The Gannon Power Plant was a coal-fired facility located near Tampa Bay, Florida. By 1999, the plant was slated for conversion to natural gas for environmental reasons. The last coal-fired units were shut down in 2004 and the new gas-fired units came online in 2005 and 2006. Today, these cleaner-burning units have a total capacity of 1.8 gigawatts. It has since been renamed the H. L. Culbreath Bayside Power Station. Two additional gas-fired units are scheduled to come online by the end of 2009.
Gannon Station was one of several Florida power plants listed as sites where employees have been exposed to asbestos.
Before 1980, virtually all industrial buildings and factories were constructed with asbestos-containing materials (ACMs) because of its ability to block the transfer of heat and electricity as well as corrosive chemicals. The main concern was property damage; health hazards of asbestos were first suspected around 1900 and had been confirmed by the late 1930s, but corporations involved in the production and sale of ACMs did everything in their considerable power to suppress this information for over four decades.

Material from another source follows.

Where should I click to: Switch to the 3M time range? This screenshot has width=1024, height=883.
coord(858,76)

Employees whose job sites contain asbestos now protected by EPA and OSHA rules and regulations. As recently as the late 1970s however, workers in asbestos environments carried out their duties without protective clothing or respirators. These same employees unwittingly carried asbestos dust into their homes on their clothes or in their hair when showers, putting their families at risk as well.
Asbestos diseases such as mesothelioma often do not show symptoms until decades after asbestos exposure first occurs,. Anyone who worked at Gannon Power Plant, as well as family members, should discuss their history of exposure to asbestos with a primary care physician and receive regular health monitoring.

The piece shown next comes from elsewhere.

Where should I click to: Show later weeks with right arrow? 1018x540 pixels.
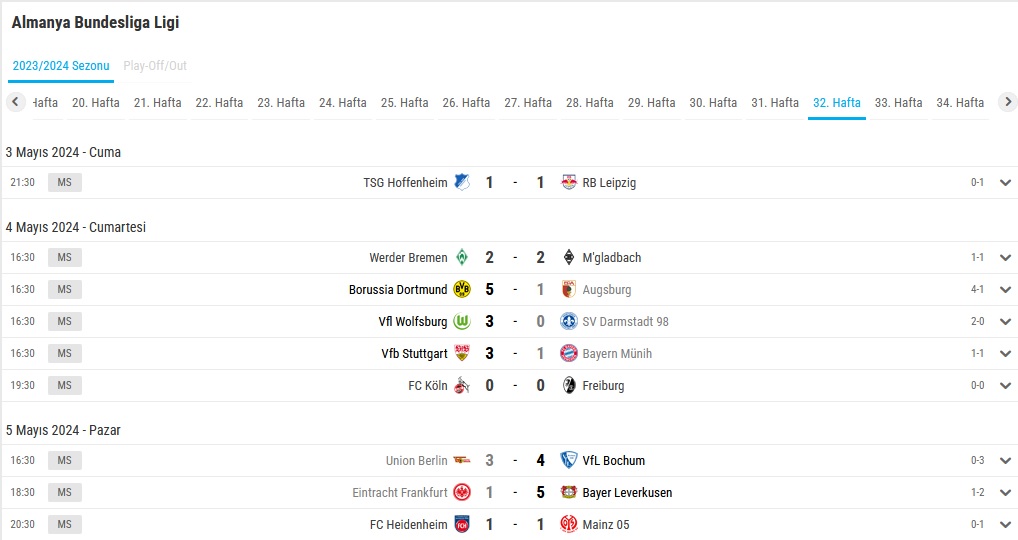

In the first two-thirds of the 20th century, it was commonplace for many industrial facilities to be built with the naturally occurring, fibrous mineral known as asbestos because of its resistance to heat, flame and electrical current. It is ironic that saving lives was generally one of the driving reasons behind using asbestos in places for the outcome was in fact to place laborers at risk of serious illness or death due to contact with asbestos. The reason large numbers of people have died from health conditions including asbestosis and cancer of the lungs is that when humans inhale asbestos fibers, the mineral infiltrates respiratory passages; once there, the tiny, jagged bits of asbestos damage organs. Also, job-related contact with asbestos can lead to the extremely hard to treat form of cancer known as mesothelioma disease, which affects the mesothelium, the tissue that lines the pleural cavity (pleural mesothelioma) or the abdominal cavity (peritoneal mesothelioma).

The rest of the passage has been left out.